¡Igualdad, prosperidad y paz!
El Gobierno lanzó el Plan de Desarrollo Nacional (PDN), titulado "Prosperidad para todos". Valga la ocasión para destacar los tres pilares que mencionó el Presidente Santos en su presentación: más trabajo, menos pobreza y más seguridad, soportados en cinco locomotoras para impulsar el crecimiento: infraestructura, agricultura, vivienda, minería e innovación.
Además, cuenta con siete ejes estratégicos identificados: crecimiento sostenible, competitividad; prosperidad social, igualdad de oportunidades; seguridad, justicia y derechos humanos.
Todo lo anterior, acompañado de sostenibilidad ambiental, innovación, buen gobierno, lucha contra la corrupción, posicionamiento e inclusión internacional.
Descrita de manera sucinta la concepción general del PDN, nos referiremos en forma breve, a la Política Integral de Defensa y Seguridad para la Prosperidad, que contempla entre otras metas: neutralizar posibles perturbaciones o interferencias a las locomotoras; consolidar la seguridad y la lucha contra los grupos armados ilegales; desarrollar un Plan Nacional de Consolidación Territorial; mantener mayor presencia de la Fuerza Pública en las fronteras terrestres y marítimas; y continuar la lucha contra el narcotráfico y la ilegalidad.
Hay un fenómeno delincuencial de especial atención, las Bandas Criminales (Bacrim), que presentan varias modalidades de violencia y cuyo principal carburante es el narcotráfico.
Es necesario desarticularlas porque su accionar genera alianzas criminales con grupos de guerrillas que afectan la tranquilidad ciudadana, la economía y la gobernabilidad local.
Como meta relevante, establece continuar una ofensiva sostenida para acentuar el debilitamiento de las Farc y el Eln, para conseguir una fractura estratégica irreversible.

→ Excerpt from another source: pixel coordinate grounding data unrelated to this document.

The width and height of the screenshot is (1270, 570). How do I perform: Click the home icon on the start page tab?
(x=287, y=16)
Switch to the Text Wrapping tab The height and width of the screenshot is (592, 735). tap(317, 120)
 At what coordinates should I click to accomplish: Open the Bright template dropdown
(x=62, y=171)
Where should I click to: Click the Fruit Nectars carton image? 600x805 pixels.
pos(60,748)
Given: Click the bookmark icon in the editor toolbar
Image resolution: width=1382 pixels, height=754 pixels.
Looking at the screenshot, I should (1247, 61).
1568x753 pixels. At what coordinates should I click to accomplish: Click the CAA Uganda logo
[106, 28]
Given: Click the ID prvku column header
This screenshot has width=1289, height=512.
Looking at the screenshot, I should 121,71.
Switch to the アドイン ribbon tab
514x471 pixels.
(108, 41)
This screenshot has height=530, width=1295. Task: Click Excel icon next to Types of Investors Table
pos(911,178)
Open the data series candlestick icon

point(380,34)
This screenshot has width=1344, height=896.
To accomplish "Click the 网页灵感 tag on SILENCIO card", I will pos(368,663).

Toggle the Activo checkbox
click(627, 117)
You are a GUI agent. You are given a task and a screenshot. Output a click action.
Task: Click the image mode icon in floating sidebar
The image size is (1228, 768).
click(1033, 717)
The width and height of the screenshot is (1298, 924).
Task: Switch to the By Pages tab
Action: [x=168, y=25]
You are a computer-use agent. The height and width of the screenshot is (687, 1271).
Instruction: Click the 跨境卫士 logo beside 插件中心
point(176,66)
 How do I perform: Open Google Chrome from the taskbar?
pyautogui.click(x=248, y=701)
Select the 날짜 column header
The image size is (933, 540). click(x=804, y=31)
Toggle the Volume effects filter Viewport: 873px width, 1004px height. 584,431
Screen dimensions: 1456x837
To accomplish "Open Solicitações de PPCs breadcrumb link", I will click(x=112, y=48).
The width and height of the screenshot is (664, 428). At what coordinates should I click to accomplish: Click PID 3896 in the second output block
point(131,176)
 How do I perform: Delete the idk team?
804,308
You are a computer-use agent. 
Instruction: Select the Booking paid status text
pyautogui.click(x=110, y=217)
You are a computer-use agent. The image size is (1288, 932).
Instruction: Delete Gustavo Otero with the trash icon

Es evidente que las Farc viven un momento de oscurantismo político, eluden la confrontación armada directa con acciones menores contra la Fuerza Pública y actos terroristas de impacto, para generar un clima de zozobra y alterar la percepción positiva de la seguridad democrática.
Parecería que el irrespeto a la dignidad humana, las vejaciones, los daños colaterales y las acciones demenciales contra la población civil (como el caso de Vegalarga), están a la orden del día.
Los grupos armados ilegales demuestran así un proceso de degradación interna y ningún respeto al Derecho Internacional Humanitario.
Se observa más bien que están en un continuo desespero por lograr una figuración mediática, al ver que su real capacidad en el campo de combate, revela su debilitamiento incuestionable.
Frente a este escenario no se puede aceptar la tesis de los violentólogos de turno, que aseguran que las Farc están evolucionando hacia una nueva forma de operar, cuando a simple vista observamos que están haciendo un tránsito indefectible hacia el uso indiscriminado del terrorismo.
Por último, el PND estudia la actualización de la capacidad estratégica y la modernización del sector Defensa y Seguridad, porque el país necesita unas Fuerzas Militares que generen una disuasión estratégica creíble.
PAUSA UNO: el crecimiento económico, la igualdad de oportunidades y la seguridad para la prosperidad, nos hacen ver menos lejana la paz nacional.